● **GIVEN EXERCISE**:
Carry on the report about requirements for financial firms relocating from the UK to the EU, picking up after its last sentence.

● **DOCUMENT**:
************

Uncertainty hangs heavy over requirements to be made of financial entities relocated from UK to EU

At a conference at the headquarters of the think-tank Bruegel on Friday 2 June, participants discussed the controversial issue of the future rules to govern the activities of British financial institutions relocating to the territory of one of the 27 member states due to their wish to retain access to the European market once the UK leaves the EU.

“No one knows where this is going to end”, said Gerry Cross, director for policy and risk of the Central Bank of Ireland, stressing that the debate is based on the assumption that it will be a “hard Brexit” and the UK will be considered a third country.

Financial undertakings based in the UK are certainly considering their options as to how to arrange their activities on a new marketplace divided between the United Kingdom and the EU27. For their part, the national regulators and European supervisory authorities must determine their requirements to authorise local operations of investment banks, asset managers and insurance companies on the European market.

************

● **GIVEN INFORMATION**:
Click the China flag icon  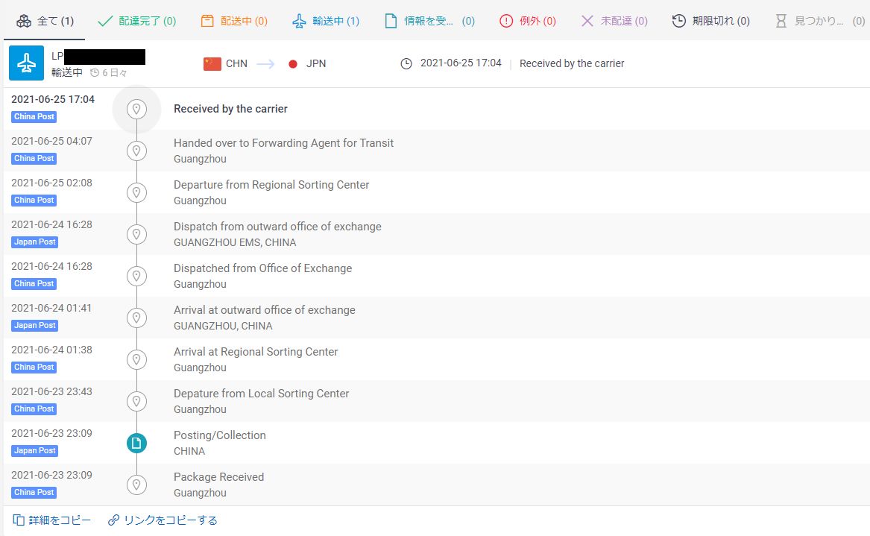click(x=212, y=64)
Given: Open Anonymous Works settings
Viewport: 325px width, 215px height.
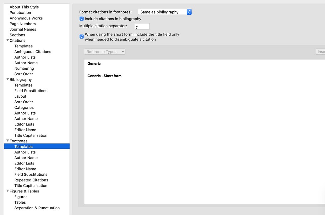Looking at the screenshot, I should point(26,18).
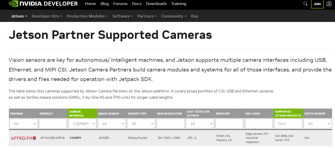Click the user account profile icon

tap(329, 4)
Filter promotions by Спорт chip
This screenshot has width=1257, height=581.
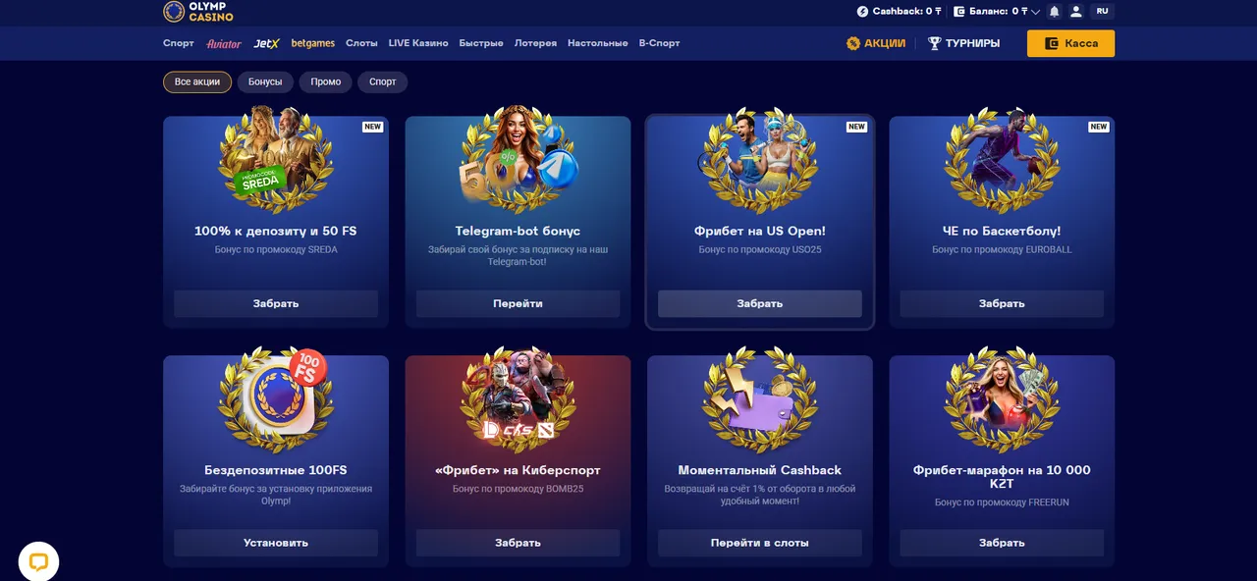pos(383,82)
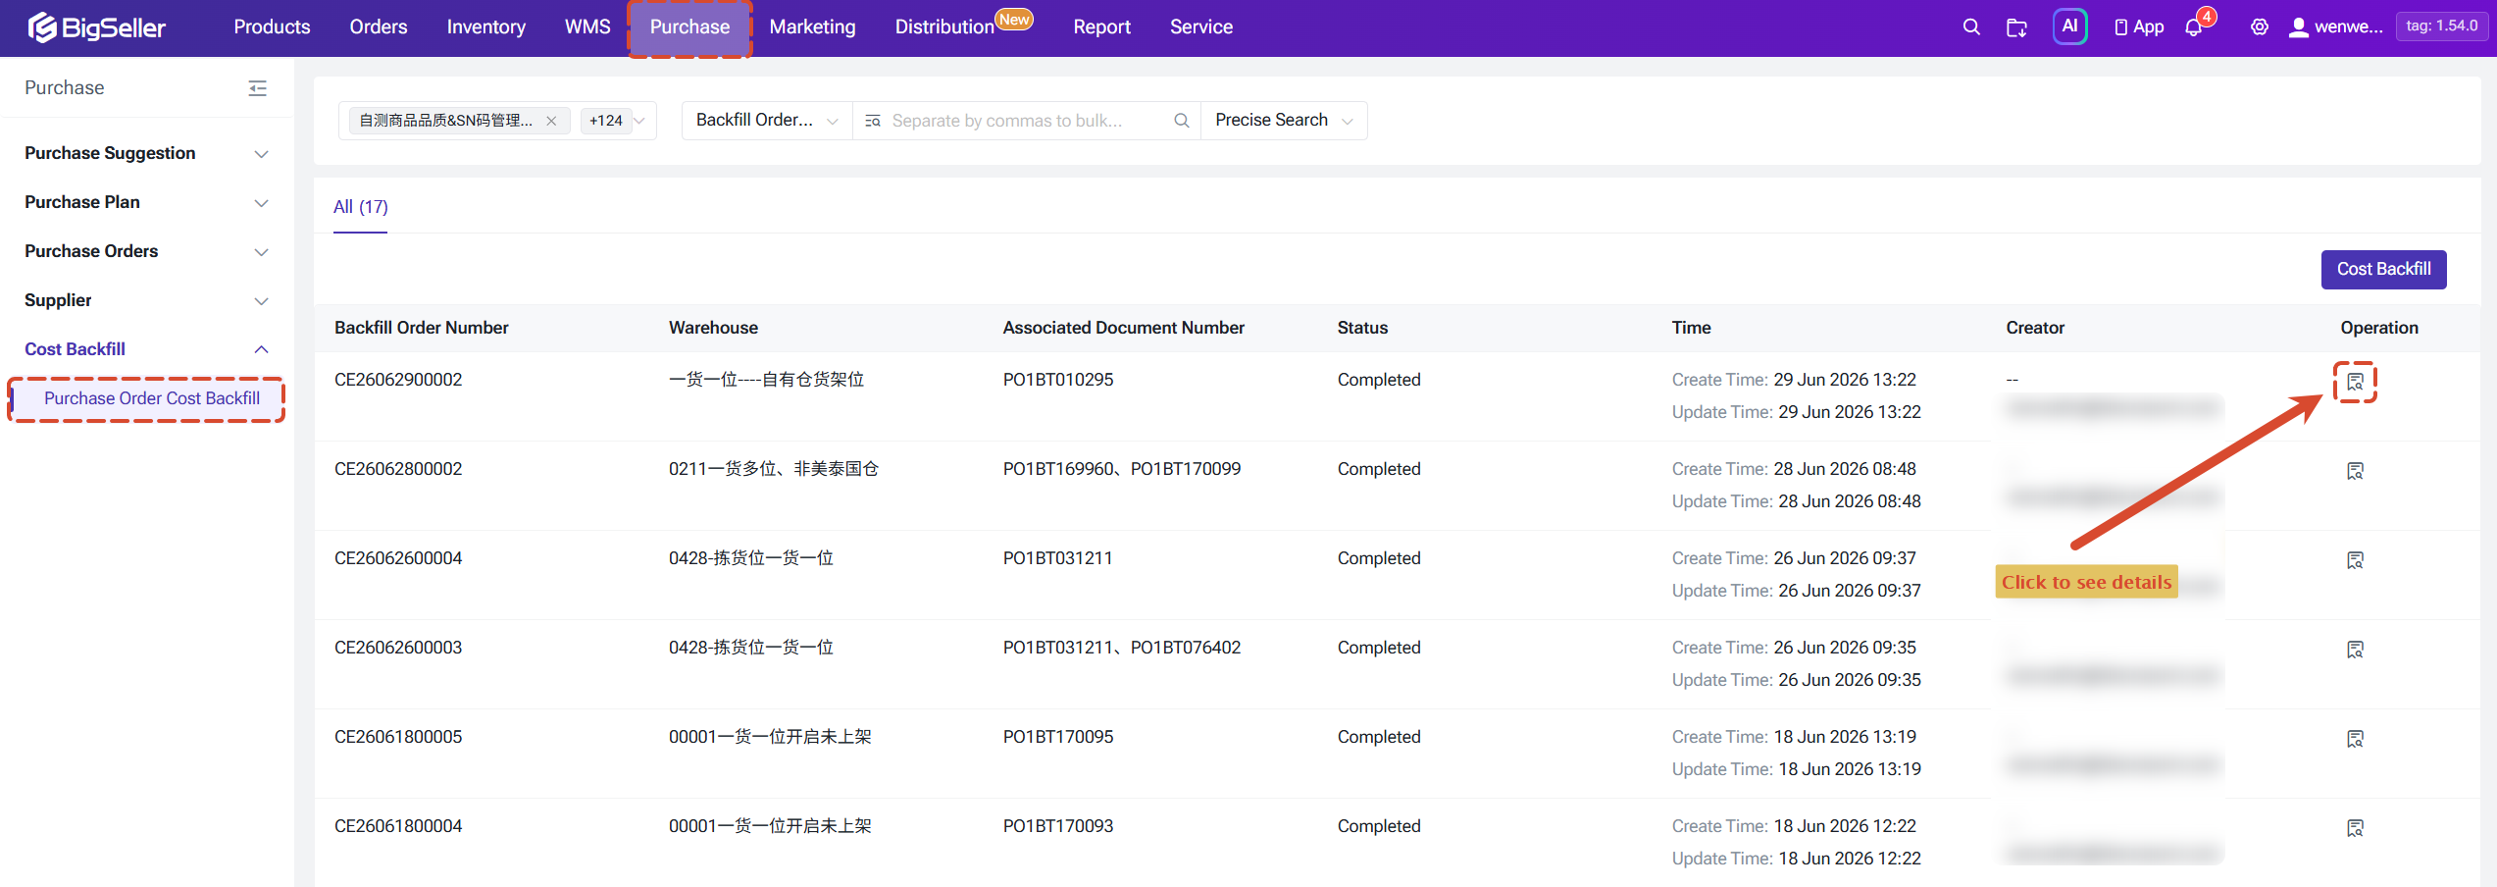Open details icon for CE26061800005 row

click(2355, 739)
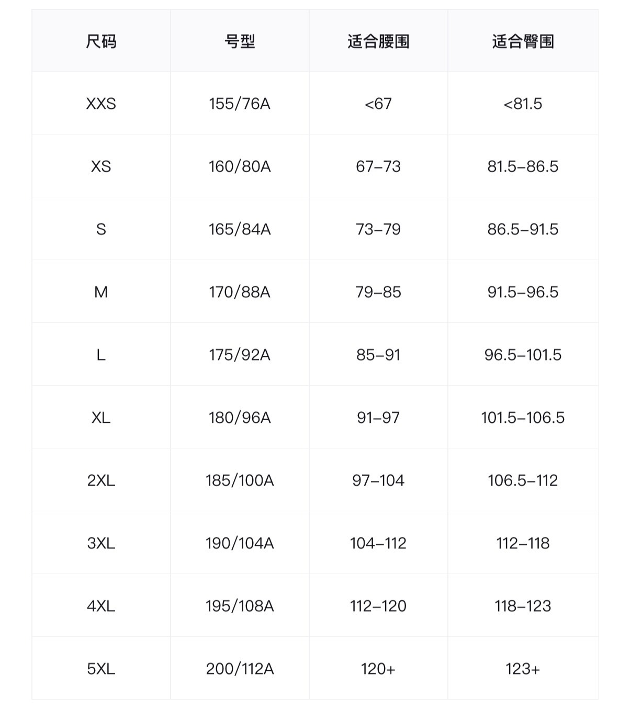Click the 尺码 column header

point(101,41)

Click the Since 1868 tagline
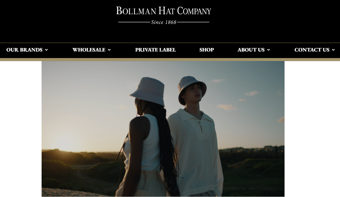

************

● **THE ANSWER**:
The participants first of all stressed the need to avoid a “mismatch” between the rules and reality. “The financial industry did not choose Brexit”, Cross said. It will be an enormous challenge for the industry, which will require a certain degree of “pragmatism” and will inevitably give rise to “differences of opinion”, he said.

According to Simon Gleeson, a UK lawyer specialising in banking law and the financial markets, the headquarters of the company would have to be in the UK, involving local risk management, local operational management and local staff. It will be necessary to determine the extent to which local management may be embedded in the global management chain and to assess the costs of relocating, he added.

Emphasis was then laid on the effectiveness of supervision. Many attendees referred to the opinion returned by the European Securities and Markets Authority (ESMA) earlier this week, listing nine principles devised to guide prudential supervision to be carried out by the national supervisors (see EUROPE 11799).

The representative of the Central Bank of Ireland stressed that effective supervision requires access to persons and documents, but also requires presence in the same “sphere of influence”. This will have consequences on the requirements in terms of presence and location, he said.

Other more specific aspects will also have to be taken into account, such as group interaction, reinsurance and externalisation.

At the conference, Stéphane Pontoizeau of the French Financial Markets Authority also highlighted the need for pragmatism on these issues and stressed the need for regulatory cooperation, going on to praise ESMA for the work it has carried out.

Finally, when asked what would be a good agreement in this field, Gleeson’s response was “a win-win deal”, going on to add that “the question is how to achieve it”. (Original version in French by Marion Fontana)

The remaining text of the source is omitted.